**What you will do**.
An exact copy of the entries below is the expected answer.

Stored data
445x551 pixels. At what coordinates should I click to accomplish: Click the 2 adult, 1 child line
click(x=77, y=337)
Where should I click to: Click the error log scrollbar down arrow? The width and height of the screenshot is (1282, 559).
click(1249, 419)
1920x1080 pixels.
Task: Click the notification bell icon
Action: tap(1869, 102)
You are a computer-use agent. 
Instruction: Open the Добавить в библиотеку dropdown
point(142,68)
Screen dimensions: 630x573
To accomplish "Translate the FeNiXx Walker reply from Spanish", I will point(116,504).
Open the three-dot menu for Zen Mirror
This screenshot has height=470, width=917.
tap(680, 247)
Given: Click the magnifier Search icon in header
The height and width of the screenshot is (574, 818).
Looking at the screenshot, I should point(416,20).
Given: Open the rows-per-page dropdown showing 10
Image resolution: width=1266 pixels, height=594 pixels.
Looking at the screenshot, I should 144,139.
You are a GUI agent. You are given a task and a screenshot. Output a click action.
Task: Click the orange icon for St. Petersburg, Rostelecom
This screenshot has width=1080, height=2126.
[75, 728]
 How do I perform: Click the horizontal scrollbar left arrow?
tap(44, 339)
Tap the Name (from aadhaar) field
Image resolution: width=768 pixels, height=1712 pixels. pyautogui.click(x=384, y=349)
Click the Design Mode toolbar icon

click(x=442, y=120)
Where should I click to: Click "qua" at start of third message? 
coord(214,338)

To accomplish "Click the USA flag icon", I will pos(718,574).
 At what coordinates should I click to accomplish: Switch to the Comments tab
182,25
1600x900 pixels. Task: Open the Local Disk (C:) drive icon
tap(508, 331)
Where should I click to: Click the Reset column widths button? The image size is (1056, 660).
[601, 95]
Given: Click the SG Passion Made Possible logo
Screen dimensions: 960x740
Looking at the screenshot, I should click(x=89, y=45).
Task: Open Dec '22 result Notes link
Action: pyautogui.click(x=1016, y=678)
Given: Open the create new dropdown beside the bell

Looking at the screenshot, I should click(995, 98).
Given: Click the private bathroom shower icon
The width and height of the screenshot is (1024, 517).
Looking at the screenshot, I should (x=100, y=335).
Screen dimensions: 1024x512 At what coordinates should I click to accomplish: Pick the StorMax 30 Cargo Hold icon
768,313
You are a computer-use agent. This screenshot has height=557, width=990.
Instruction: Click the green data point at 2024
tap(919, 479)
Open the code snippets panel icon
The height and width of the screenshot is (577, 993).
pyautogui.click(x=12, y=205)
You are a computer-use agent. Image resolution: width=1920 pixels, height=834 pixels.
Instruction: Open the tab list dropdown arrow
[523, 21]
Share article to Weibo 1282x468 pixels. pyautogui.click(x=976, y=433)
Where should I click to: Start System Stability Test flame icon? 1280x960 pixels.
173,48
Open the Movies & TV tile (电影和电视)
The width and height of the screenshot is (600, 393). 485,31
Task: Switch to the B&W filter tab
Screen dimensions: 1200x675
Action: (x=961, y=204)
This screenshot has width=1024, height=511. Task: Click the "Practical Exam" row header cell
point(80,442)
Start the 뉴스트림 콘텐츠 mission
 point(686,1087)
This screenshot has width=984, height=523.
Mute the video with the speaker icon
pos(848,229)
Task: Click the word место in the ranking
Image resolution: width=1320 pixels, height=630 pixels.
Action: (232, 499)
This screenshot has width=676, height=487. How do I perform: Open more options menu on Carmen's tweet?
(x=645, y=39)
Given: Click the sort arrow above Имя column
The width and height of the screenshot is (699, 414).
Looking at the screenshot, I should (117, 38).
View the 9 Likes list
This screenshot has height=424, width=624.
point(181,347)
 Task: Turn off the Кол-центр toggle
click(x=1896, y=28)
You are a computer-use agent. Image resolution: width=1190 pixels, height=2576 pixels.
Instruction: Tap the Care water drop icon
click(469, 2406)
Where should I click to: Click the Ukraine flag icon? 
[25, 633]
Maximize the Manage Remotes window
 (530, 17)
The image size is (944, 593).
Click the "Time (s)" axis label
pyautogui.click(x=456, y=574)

**Exercise answer**.
445x551 pixels. At what coordinates should I click to accomplish: Click the 2 adult, 1 child line
click(x=77, y=337)
Where should I click to: Click the error log scrollbar down arrow? The width and height of the screenshot is (1282, 559).
click(1249, 419)
1920x1080 pixels.
Task: Click the notification bell icon
Action: tap(1869, 102)
You are a computer-use agent. 
Instruction: Open the Добавить в библиотеку dropdown
point(142,68)
Screen dimensions: 630x573
To accomplish "Translate the FeNiXx Walker reply from Spanish", I will point(116,504).
Open the three-dot menu for Zen Mirror
This screenshot has height=470, width=917.
tap(680, 247)
Given: Click the magnifier Search icon in header
The height and width of the screenshot is (574, 818).
Looking at the screenshot, I should point(416,20).
Given: Open the rows-per-page dropdown showing 10
Image resolution: width=1266 pixels, height=594 pixels.
Looking at the screenshot, I should 144,139.
You are a GUI agent. You are given a task and a screenshot. Output a click action.
Task: Click the orange icon for St. Petersburg, Rostelecom
This screenshot has width=1080, height=2126.
[75, 728]
 How do I perform: Click the horizontal scrollbar left arrow?
tap(44, 339)
Tap the Name (from aadhaar) field
Image resolution: width=768 pixels, height=1712 pixels. pyautogui.click(x=384, y=349)
Click the Design Mode toolbar icon

click(x=442, y=120)
Where should I click to: Click "qua" at start of third message? 
coord(214,338)

To accomplish "Click the USA flag icon", I will pos(718,574).
 At what coordinates should I click to accomplish: Switch to the Comments tab
182,25
1600x900 pixels. Task: Open the Local Disk (C:) drive icon
tap(508, 331)
Where should I click to: Click the Reset column widths button? The image size is (1056, 660).
[601, 95]
Given: Click the SG Passion Made Possible logo
Screen dimensions: 960x740
Looking at the screenshot, I should click(x=89, y=45).
Task: Open Dec '22 result Notes link
Action: pyautogui.click(x=1016, y=678)
Given: Open the create new dropdown beside the bell

Looking at the screenshot, I should click(995, 98).
Given: Click the private bathroom shower icon
The width and height of the screenshot is (1024, 517).
Looking at the screenshot, I should (x=100, y=335).
Screen dimensions: 1024x512 At what coordinates should I click to accomplish: Pick the StorMax 30 Cargo Hold icon
768,313
You are a computer-use agent. This screenshot has height=557, width=990.
Instruction: Click the green data point at 2024
tap(919, 479)
Open the code snippets panel icon
The height and width of the screenshot is (577, 993).
pyautogui.click(x=12, y=205)
You are a computer-use agent. Image resolution: width=1920 pixels, height=834 pixels.
Instruction: Open the tab list dropdown arrow
[523, 21]
Share article to Weibo 1282x468 pixels. pyautogui.click(x=976, y=433)
Where should I click to: Start System Stability Test flame icon? 1280x960 pixels.
173,48
Open the Movies & TV tile (电影和电视)
The width and height of the screenshot is (600, 393). 485,31
Task: Switch to the B&W filter tab
Screen dimensions: 1200x675
Action: (x=961, y=204)
This screenshot has width=1024, height=511. Task: Click the "Practical Exam" row header cell
point(80,442)
Start the 뉴스트림 콘텐츠 mission
 point(686,1087)
This screenshot has width=984, height=523.
Mute the video with the speaker icon
pos(848,229)
Task: Click the word место in the ranking
Image resolution: width=1320 pixels, height=630 pixels.
Action: (232, 499)
This screenshot has width=676, height=487. How do I perform: Open more options menu on Carmen's tweet?
(x=645, y=39)
Given: Click the sort arrow above Имя column
The width and height of the screenshot is (699, 414).
Looking at the screenshot, I should (117, 38).
View the 9 Likes list
This screenshot has height=424, width=624.
point(181,347)
 Task: Turn off the Кол-центр toggle
click(x=1896, y=28)
You are a computer-use agent. Image resolution: width=1190 pixels, height=2576 pixels.
Instruction: Tap the Care water drop icon
click(469, 2406)
Where should I click to: Click the Ukraine flag icon? 
[25, 633]
Maximize the Manage Remotes window
 (530, 17)
The image size is (944, 593).
Click the "Time (s)" axis label
pyautogui.click(x=456, y=574)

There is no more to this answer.